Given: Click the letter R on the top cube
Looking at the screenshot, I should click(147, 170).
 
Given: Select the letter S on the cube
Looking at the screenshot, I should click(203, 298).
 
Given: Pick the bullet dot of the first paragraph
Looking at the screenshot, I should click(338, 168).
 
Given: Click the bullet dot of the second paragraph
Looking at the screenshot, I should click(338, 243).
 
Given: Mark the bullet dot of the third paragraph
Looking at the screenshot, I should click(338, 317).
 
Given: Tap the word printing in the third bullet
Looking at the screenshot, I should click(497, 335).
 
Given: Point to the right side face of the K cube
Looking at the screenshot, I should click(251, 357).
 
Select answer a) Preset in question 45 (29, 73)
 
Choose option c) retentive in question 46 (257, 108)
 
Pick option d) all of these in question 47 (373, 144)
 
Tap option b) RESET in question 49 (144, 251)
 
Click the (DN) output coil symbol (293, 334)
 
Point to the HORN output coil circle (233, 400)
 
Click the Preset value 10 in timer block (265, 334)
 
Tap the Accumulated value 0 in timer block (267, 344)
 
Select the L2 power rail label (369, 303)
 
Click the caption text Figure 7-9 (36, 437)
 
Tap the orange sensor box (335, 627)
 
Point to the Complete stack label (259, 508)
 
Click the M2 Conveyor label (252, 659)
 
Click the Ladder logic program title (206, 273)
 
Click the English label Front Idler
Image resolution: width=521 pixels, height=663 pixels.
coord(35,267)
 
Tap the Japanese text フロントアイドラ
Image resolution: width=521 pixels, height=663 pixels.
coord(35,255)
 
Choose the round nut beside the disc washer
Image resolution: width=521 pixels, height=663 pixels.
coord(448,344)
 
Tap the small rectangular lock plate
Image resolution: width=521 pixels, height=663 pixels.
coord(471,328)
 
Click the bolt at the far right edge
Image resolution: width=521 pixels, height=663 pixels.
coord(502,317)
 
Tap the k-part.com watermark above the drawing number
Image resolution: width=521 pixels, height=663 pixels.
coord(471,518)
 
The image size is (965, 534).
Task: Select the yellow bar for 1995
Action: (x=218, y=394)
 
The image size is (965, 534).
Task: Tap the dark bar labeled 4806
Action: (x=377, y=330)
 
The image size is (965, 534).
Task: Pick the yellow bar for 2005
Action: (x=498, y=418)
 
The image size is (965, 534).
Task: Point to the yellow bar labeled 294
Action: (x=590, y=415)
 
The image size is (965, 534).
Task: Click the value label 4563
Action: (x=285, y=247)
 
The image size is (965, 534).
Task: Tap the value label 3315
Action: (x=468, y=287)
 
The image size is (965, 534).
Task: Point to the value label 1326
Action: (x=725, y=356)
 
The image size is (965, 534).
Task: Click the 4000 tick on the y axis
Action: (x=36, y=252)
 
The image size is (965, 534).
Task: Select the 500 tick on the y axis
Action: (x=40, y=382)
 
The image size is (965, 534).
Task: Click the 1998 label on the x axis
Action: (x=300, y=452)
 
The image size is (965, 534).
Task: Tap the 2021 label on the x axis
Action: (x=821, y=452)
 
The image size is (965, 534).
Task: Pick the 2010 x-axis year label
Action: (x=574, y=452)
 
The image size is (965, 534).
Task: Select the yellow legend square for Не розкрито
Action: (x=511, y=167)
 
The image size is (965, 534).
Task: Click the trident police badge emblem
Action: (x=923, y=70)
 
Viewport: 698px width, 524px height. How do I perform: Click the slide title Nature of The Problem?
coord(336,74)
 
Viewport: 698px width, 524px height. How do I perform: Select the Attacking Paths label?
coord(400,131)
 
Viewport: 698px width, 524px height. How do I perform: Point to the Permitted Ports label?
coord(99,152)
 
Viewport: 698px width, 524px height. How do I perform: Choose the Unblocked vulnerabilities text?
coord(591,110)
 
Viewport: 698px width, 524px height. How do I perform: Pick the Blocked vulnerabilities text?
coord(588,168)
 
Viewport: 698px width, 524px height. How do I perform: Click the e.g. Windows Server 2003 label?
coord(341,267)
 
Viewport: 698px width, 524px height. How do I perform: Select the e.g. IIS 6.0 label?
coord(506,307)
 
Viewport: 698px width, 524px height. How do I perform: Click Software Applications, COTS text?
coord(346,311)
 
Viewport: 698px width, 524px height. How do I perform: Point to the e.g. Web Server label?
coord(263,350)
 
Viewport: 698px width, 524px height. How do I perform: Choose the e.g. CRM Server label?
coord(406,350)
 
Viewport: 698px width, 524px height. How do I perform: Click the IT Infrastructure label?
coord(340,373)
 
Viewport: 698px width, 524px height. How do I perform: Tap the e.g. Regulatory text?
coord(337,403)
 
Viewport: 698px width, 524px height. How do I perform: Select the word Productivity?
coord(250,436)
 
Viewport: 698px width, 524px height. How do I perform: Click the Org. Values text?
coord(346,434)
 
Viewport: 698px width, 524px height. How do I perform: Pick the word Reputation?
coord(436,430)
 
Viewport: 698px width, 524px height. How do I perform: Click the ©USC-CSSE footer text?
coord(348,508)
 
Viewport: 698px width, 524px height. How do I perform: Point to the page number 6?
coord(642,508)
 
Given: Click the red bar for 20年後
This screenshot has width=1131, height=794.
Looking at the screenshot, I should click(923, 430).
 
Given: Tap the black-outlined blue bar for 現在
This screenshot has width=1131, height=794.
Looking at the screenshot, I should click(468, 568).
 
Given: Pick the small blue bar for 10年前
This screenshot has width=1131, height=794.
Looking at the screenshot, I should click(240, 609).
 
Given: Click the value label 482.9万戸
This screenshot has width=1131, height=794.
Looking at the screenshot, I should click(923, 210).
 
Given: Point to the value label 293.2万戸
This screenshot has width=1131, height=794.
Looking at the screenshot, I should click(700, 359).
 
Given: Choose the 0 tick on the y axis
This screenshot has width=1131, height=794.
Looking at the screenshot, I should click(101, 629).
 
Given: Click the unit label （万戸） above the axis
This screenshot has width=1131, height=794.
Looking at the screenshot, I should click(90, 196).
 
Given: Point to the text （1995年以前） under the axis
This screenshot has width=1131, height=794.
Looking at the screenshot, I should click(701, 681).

++++

Do this: Revise the entries above so that each "Looking at the screenshot" becomes "From the screenshot", and leave everything else unchanged.

Output of the task:
Given: Click the letter R on the top cube
From the screenshot, I should click(147, 170).
 
Given: Select the letter S on the cube
From the screenshot, I should click(203, 298).
 
Given: Pick the bullet dot of the first paragraph
From the screenshot, I should click(338, 168).
 
Given: Click the bullet dot of the second paragraph
From the screenshot, I should click(338, 243).
 
Given: Mark the bullet dot of the third paragraph
From the screenshot, I should click(338, 317).
 
Given: Tap the word printing in the third bullet
From the screenshot, I should click(497, 335).
 
Given: Point to the right side face of the K cube
From the screenshot, I should click(251, 357).
 
Select answer a) Preset in question 45 (29, 73)
 
Choose option c) retentive in question 46 (257, 108)
 
Pick option d) all of these in question 47 (373, 144)
 
Tap option b) RESET in question 49 (144, 251)
 
Click the (DN) output coil symbol (293, 334)
 
Point to the HORN output coil circle (233, 400)
 
Click the Preset value 10 in timer block (265, 334)
 
Tap the Accumulated value 0 in timer block (267, 344)
 
Select the L2 power rail label (369, 303)
 
Click the caption text Figure 7-9 (36, 437)
 
Tap the orange sensor box (335, 627)
 
Point to the Complete stack label (259, 508)
 
Click the M2 Conveyor label (252, 659)
 
Click the Ladder logic program title (206, 273)
 
Click the English label Front Idler
Image resolution: width=521 pixels, height=663 pixels.
coord(35,267)
 
Tap the Japanese text フロントアイドラ
Image resolution: width=521 pixels, height=663 pixels.
coord(35,255)
 
Choose the round nut beside the disc washer
Image resolution: width=521 pixels, height=663 pixels.
coord(448,344)
 
Tap the small rectangular lock plate
Image resolution: width=521 pixels, height=663 pixels.
coord(471,328)
 
Click the bolt at the far right edge
Image resolution: width=521 pixels, height=663 pixels.
coord(502,317)
 
Tap the k-part.com watermark above the drawing number
Image resolution: width=521 pixels, height=663 pixels.
coord(471,518)
 
The image size is (965, 534).
Task: Select the yellow bar for 1995
Action: (x=218, y=394)
 
The image size is (965, 534).
Task: Tap the dark bar labeled 4806
Action: (x=377, y=330)
 
The image size is (965, 534).
Task: Pick the yellow bar for 2005
Action: (x=498, y=418)
 
The image size is (965, 534).
Task: Point to the yellow bar labeled 294
Action: (x=590, y=415)
 
The image size is (965, 534).
Task: Click the value label 4563
Action: (x=285, y=247)
 
The image size is (965, 534).
Task: Tap the value label 3315
Action: (x=468, y=287)
 
The image size is (965, 534).
Task: Point to the value label 1326
Action: (x=725, y=356)
 
The image size is (965, 534).
Task: Click the 4000 tick on the y axis
Action: (x=36, y=252)
 
The image size is (965, 534).
Task: Select the 500 tick on the y axis
Action: (x=40, y=382)
 
The image size is (965, 534).
Task: Click the 1998 label on the x axis
Action: (x=300, y=452)
 
The image size is (965, 534).
Task: Tap the 2021 label on the x axis
Action: (x=821, y=452)
 
The image size is (965, 534).
Task: Pick the 2010 x-axis year label
Action: (x=574, y=452)
 
The image size is (965, 534).
Task: Select the yellow legend square for Не розкрито
Action: (x=511, y=167)
 
The image size is (965, 534).
Task: Click the trident police badge emblem
Action: (x=923, y=70)
 
Viewport: 698px width, 524px height. How do I perform: Click the slide title Nature of The Problem?
coord(336,74)
 
Viewport: 698px width, 524px height. How do I perform: Select the Attacking Paths label?
coord(400,131)
 
Viewport: 698px width, 524px height. How do I perform: Point to the Permitted Ports label?
coord(99,152)
 
Viewport: 698px width, 524px height. How do I perform: Choose the Unblocked vulnerabilities text?
coord(591,110)
 
Viewport: 698px width, 524px height. How do I perform: Pick the Blocked vulnerabilities text?
coord(588,168)
 
Viewport: 698px width, 524px height. How do I perform: Click the e.g. Windows Server 2003 label?
coord(341,267)
 
Viewport: 698px width, 524px height. How do I perform: Select the e.g. IIS 6.0 label?
coord(506,307)
 
Viewport: 698px width, 524px height. How do I perform: Click Software Applications, COTS text?
coord(346,311)
 
Viewport: 698px width, 524px height. How do I perform: Point to the e.g. Web Server label?
coord(263,350)
 
Viewport: 698px width, 524px height. How do I perform: Choose the e.g. CRM Server label?
coord(406,350)
 
Viewport: 698px width, 524px height. How do I perform: Click the IT Infrastructure label?
coord(340,373)
 
Viewport: 698px width, 524px height. How do I perform: Tap the e.g. Regulatory text?
coord(337,403)
 
Viewport: 698px width, 524px height. How do I perform: Select the word Productivity?
coord(250,436)
 
Viewport: 698px width, 524px height. How do I perform: Click the Org. Values text?
coord(346,434)
 
Viewport: 698px width, 524px height. How do I perform: Pick the word Reputation?
coord(436,430)
 
Viewport: 698px width, 524px height. How do I perform: Click the ©USC-CSSE footer text?
coord(348,508)
 
Viewport: 698px width, 524px height. How do I perform: Point to the page number 6?
coord(642,508)
 
Given: Click the red bar for 20年後
This screenshot has width=1131, height=794.
From the screenshot, I should click(923, 430).
 
Given: Tap the black-outlined blue bar for 現在
This screenshot has width=1131, height=794.
From the screenshot, I should click(468, 568).
 
Given: Pick the small blue bar for 10年前
This screenshot has width=1131, height=794.
From the screenshot, I should click(240, 609).
 
Given: Click the value label 482.9万戸
This screenshot has width=1131, height=794.
From the screenshot, I should click(923, 210).
 
Given: Point to the value label 293.2万戸
This screenshot has width=1131, height=794.
From the screenshot, I should click(700, 359).
 
Given: Choose the 0 tick on the y axis
This screenshot has width=1131, height=794.
From the screenshot, I should click(101, 629).
 
Given: Click the unit label （万戸） above the axis
This screenshot has width=1131, height=794.
From the screenshot, I should click(90, 196).
 
Given: Point to the text （1995年以前） under the axis
This screenshot has width=1131, height=794.
From the screenshot, I should click(701, 681).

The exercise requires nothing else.